A new study of US productivity shows that it is lack of competition that has diminished American economic productivity, according to an article by Martin Bailey and Matthew Slaughter in The Wall Street Journal ("What's Behind the Recent Productivity Slowdown", Saturday, December 13, 2008). What is lack of competition? Lack of competition means that companies are removed from direct price competition with other companies. The authors say the study points to protectionism as responsible for the decline in competitive markets; but protectionism is a complicated issue. Companies are removed from competition (or markets made less competitive) by more than government tariffs that raise the price of imported competitive goods. Companies are sequestered (which is a more informative term than "sheltered") by government laws regulating labor, manufacturing, management, pricing, and sales. Companies are also sequestered by governmental mandates requiring them to produce certain products.
The result of these regulations is so severe, according to one theorist, that it has destroyed all the productivity gains generated by computerization and robot-automatic manufacturing in the thirty years. All massive investment in computerization has made possible is more complex regulatory rules and rules for meeting the regulations (this is theproductivity paradox). The growth of regulation is slowly fossilizing the American economy in the same way that Medicare regulation has fossilized American medicine and health care.
I have argued that the decline of manufacturing physical objects, as the major component of the economy, and the shift to performing services is also involved in the decline of productivity. Conventional economic productivity models do not take into consideration the kind of product and the kind of mental and physical activity involved in production, only the abstracted factors, such as inputs and outputs. Ten workers making a airplane wing for Boeing is the same, in this abstract formulation, as ten typists filling in Medicare claims forms; but this equivalence beggers common sense. One doesn't have to be a Marxist to realize that building an airplane wing adds more value to the American economy than ten typists filling in Medicare forms. When we understand this situation, we will recognize that much of Obama's plans for the economy will take the national economy further into the world of diminishing returns.
Update.

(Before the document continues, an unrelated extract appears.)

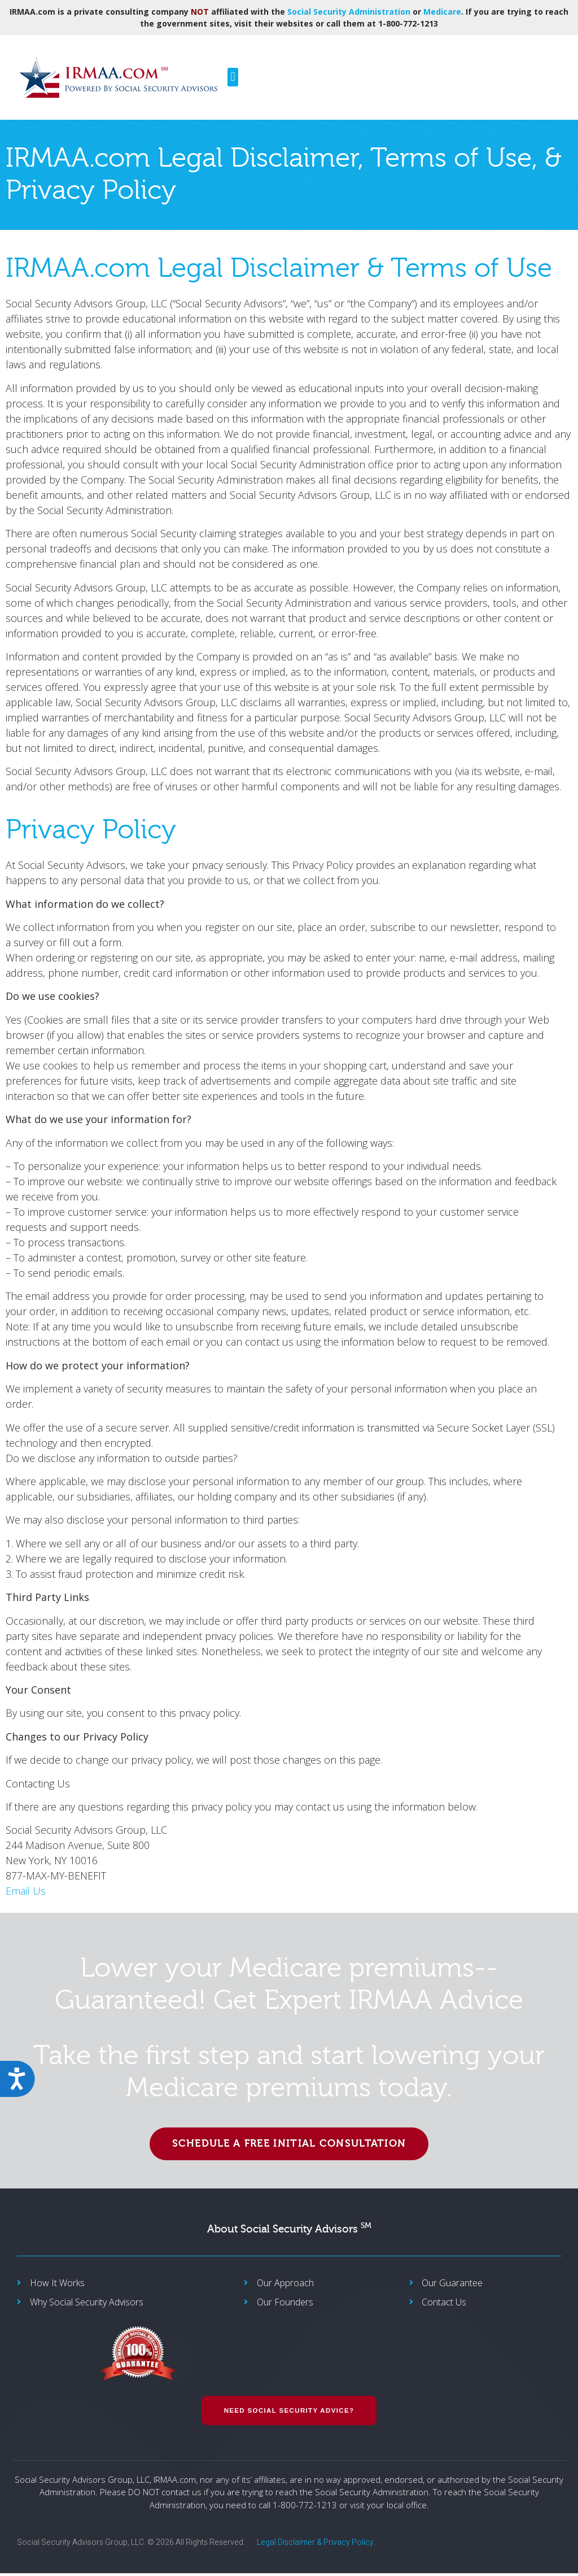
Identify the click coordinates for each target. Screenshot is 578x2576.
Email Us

December 17, 2008. Michael Barone of US News and World Report provides, as an example of what is dysfunctional about American manufacturing, the impact of Taylorism on auto assembly. Empowered by the Wagner Act, the auto union's response was to negotiate control over the work rules on the assembly line, thereby effectively denying auto companies the flexibility needed to respond to competition. And, as Barone concludes, freezing auto workers into a numbing, repetitive work environment in which they were denying cooperative authority with management for production. We have moved away from Taylorism with team-based flexible assembly, but we still haven't envisioned a healthy, productive career-course for manufacturing labor that leads to a lifetime of progress in skill and intellectual development and increasing capability for increased productivity.
Updated. February 24, 2009.
Update. June 25, 2009. Philip Howard discusses the enormous costs imposed on productivity by the enormous legal structure of regulation that the federal and state governments have passed over the last 100 years, none of which seem ever to be repealed. Philip K. Howard, "Spring Cleaning in Washington," The Atlantic, June 25, 2009.